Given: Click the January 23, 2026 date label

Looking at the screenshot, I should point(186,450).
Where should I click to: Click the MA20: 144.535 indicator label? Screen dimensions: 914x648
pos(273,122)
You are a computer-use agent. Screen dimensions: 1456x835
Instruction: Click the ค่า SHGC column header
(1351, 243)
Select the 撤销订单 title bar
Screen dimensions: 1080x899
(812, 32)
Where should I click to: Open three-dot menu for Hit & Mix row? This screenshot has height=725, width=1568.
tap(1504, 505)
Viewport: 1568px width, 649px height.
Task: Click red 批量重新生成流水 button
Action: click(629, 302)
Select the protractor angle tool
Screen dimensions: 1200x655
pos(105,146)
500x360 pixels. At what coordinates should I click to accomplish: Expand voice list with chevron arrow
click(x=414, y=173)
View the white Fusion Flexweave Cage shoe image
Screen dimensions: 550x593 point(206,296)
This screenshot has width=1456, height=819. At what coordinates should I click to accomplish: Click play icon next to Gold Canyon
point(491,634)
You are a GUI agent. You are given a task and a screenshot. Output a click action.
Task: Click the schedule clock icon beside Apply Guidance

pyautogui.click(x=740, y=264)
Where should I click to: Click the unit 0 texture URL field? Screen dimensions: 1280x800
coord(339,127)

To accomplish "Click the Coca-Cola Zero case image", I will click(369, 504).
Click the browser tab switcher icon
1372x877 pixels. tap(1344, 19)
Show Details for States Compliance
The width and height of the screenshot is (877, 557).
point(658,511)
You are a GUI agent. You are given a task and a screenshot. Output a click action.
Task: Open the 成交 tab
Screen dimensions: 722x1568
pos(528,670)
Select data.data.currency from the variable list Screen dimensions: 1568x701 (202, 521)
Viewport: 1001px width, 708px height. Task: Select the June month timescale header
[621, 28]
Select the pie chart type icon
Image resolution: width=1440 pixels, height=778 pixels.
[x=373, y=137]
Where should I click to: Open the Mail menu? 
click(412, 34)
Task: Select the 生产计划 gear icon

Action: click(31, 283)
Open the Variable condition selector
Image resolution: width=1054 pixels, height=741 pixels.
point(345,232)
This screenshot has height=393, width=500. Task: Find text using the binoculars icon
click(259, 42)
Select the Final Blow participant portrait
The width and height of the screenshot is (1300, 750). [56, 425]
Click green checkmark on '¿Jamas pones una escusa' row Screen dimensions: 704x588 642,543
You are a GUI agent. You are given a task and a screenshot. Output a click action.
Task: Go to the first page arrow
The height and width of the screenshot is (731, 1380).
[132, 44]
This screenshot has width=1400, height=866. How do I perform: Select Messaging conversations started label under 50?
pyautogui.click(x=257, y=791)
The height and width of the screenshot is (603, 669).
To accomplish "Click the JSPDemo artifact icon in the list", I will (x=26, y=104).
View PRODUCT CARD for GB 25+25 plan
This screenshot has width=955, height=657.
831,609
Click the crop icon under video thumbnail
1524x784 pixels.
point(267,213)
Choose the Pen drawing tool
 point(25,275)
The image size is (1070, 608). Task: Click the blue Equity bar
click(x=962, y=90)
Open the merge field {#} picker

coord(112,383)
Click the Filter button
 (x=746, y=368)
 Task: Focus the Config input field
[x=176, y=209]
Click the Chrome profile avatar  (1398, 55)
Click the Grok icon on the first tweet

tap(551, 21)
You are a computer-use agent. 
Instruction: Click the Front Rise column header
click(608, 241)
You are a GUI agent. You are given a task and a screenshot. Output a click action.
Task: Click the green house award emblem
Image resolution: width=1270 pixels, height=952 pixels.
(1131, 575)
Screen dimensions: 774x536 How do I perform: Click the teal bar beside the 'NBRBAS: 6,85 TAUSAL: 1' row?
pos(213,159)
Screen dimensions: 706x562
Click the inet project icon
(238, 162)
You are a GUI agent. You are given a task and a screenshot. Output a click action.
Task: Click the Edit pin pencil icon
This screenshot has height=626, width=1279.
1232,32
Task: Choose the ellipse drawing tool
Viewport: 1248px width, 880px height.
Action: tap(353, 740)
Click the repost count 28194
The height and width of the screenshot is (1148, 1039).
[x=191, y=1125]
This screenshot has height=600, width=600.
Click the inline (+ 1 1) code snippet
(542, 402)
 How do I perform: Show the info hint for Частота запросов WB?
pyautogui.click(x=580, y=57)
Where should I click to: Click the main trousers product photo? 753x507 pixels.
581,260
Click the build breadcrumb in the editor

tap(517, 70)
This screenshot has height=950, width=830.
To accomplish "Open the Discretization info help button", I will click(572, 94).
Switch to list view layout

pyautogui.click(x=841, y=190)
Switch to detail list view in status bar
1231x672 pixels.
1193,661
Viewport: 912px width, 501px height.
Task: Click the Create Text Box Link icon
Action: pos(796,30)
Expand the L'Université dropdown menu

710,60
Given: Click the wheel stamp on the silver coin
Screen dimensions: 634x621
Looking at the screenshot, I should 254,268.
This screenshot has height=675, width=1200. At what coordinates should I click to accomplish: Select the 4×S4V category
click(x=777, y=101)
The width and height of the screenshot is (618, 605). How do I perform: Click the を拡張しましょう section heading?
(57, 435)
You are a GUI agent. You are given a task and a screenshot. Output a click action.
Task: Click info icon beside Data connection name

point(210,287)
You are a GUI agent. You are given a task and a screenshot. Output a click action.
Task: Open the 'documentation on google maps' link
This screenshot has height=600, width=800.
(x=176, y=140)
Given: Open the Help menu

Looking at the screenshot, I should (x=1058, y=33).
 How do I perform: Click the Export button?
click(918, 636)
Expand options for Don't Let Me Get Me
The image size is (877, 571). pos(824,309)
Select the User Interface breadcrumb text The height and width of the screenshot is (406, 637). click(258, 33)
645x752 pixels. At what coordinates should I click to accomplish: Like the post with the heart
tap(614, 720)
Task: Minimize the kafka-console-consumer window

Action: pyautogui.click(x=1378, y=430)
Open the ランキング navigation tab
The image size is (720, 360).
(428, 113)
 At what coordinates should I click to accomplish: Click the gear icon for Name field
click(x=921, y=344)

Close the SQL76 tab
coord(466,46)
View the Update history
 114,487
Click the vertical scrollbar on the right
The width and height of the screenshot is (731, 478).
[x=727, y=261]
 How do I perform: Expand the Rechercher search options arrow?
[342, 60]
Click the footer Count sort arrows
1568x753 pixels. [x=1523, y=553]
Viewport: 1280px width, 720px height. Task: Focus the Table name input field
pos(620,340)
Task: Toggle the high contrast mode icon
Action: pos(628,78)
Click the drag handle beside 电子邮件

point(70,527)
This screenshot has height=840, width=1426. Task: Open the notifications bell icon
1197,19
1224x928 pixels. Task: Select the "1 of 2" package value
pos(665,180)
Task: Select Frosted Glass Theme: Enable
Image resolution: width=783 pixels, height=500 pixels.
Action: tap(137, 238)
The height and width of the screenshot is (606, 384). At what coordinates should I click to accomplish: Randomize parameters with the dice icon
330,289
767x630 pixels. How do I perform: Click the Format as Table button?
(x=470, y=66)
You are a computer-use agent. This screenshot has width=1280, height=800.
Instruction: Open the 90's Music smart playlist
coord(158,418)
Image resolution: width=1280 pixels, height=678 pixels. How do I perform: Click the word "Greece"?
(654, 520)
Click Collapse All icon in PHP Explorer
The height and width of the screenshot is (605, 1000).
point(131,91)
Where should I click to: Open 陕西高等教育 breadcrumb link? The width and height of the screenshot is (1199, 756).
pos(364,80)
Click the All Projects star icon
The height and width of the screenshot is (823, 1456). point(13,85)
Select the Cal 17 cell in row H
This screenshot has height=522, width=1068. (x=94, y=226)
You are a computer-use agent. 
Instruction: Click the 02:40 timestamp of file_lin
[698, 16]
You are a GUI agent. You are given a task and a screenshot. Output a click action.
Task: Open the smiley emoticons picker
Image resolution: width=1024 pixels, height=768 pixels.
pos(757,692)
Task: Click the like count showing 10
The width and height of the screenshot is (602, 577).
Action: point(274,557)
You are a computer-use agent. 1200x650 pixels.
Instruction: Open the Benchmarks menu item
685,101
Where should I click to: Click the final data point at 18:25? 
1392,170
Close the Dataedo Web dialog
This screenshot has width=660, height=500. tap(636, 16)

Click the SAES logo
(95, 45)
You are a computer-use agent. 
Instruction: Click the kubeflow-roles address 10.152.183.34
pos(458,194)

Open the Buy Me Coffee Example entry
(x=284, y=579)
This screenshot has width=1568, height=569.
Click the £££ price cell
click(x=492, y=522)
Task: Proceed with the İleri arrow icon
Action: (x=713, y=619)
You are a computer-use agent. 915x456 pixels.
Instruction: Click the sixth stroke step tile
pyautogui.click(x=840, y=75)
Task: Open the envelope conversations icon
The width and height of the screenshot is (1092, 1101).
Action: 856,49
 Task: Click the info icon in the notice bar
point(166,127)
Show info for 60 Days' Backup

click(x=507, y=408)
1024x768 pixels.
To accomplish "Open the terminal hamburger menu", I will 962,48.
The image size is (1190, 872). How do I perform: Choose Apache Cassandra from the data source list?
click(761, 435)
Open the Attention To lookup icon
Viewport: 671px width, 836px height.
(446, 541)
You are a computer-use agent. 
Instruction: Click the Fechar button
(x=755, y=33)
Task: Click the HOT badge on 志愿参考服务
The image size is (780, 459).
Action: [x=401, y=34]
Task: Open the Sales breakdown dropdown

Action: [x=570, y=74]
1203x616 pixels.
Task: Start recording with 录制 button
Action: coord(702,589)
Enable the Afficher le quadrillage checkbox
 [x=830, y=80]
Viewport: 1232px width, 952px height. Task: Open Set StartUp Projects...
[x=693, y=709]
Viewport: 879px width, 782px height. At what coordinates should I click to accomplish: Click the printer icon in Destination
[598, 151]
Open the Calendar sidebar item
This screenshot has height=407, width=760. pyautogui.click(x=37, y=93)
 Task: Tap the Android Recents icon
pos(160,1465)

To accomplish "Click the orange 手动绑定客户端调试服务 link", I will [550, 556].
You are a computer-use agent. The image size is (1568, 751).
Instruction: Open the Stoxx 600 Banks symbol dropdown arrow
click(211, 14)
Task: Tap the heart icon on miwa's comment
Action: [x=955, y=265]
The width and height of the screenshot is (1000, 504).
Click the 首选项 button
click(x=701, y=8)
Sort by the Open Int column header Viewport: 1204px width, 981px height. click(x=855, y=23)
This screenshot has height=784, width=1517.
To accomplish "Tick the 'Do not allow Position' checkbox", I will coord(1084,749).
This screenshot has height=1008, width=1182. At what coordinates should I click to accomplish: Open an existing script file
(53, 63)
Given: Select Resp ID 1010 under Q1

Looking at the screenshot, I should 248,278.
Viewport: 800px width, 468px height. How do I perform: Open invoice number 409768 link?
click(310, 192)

Work required » Give back exactly the lines above, from the line containing "Click Collapse All icon in PHP Explorer" through the line containing "Task: Open the smiley emoticons picker", with both end lines and nothing more.

Response to the task »
Click Collapse All icon in PHP Explorer
The height and width of the screenshot is (605, 1000).
point(131,91)
Where should I click to: Open 陕西高等教育 breadcrumb link? The width and height of the screenshot is (1199, 756).
pos(364,80)
Click the All Projects star icon
The height and width of the screenshot is (823, 1456). point(13,85)
Select the Cal 17 cell in row H
This screenshot has height=522, width=1068. (x=94, y=226)
You are a computer-use agent. 
Instruction: Click the 02:40 timestamp of file_lin
[698, 16]
You are a GUI agent. You are given a task and a screenshot. Output a click action.
Task: Open the smiley emoticons picker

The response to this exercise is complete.